You’ve likely seen health practitioners that become fixed or adamant on a specific “thing” before eventually softening their approach or dropping the topic all together. I’ve seen this happen in many areas: toxins, pathogens, diets, supplements, modalities, etc. The “hot topic” becomes an item of fixation for the holistic health community, and it seems as though it is the only thing that matters to your health. That is, until something else becomes the community’s obsession…
Why have we become extremists?
Yes, environmental toxins affect our health, but we shouldn’t fear our environment or attempt to create a non-toxic “bubble.”
Yes, stress & trauma impact our physical & emotional well-being, but not every hard situation is traumatic. (In some cases, stress is a good thing and can help us grow.)
Yes, eating should be joyful, enriching and nourishing, but it doesn’t have to be “special” or elaborate every single time.
Yes, supporting drainage and natural detoxification is helpful, but obsessing over detox can be detrimental, and sometimes lead to orthorexia.
And yes, emphasizing organic food is important, but not everyone has the resources to make organic food a priority.
This black & white thinking tends to force all of us to put all of our eggs in one “health basket,” but health is rarely found in reductionist, either/or mindsets.
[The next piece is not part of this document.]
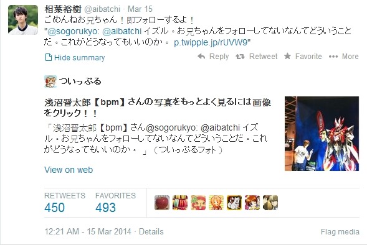This screenshot has width=367, height=245.
Task: Click the ついっぷる hamster logo icon
Action: click(50, 81)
It’s time we bring more nuance, discernment, and humility to the health world. We know so little, all things considered!
If you’re feeling overwhelmed…
…or perhaps even a little bit annoyed by the sheer number of modalities & rituals suggested to “keep you on track,” remember that simplicity is okay. Even things like meditation, diaphragmatic breathing, or dry brushing can make it easy to feel like what you’re doing will never be enough.
And don’t get me wrong… I practice and love many of these techniques! However, I think exposure to so many many holistic health interventions makes people feel like they’re always behind, or as if they’ll never be “completely” healthy.
I encourage all of us to take a more balanced approach, to recognize different perspectives, and to remember that simplicity is okay.
Find what works for you, and don’t compare your wellness journey with what anyone else’s. Simply do what you can with what you’ve got.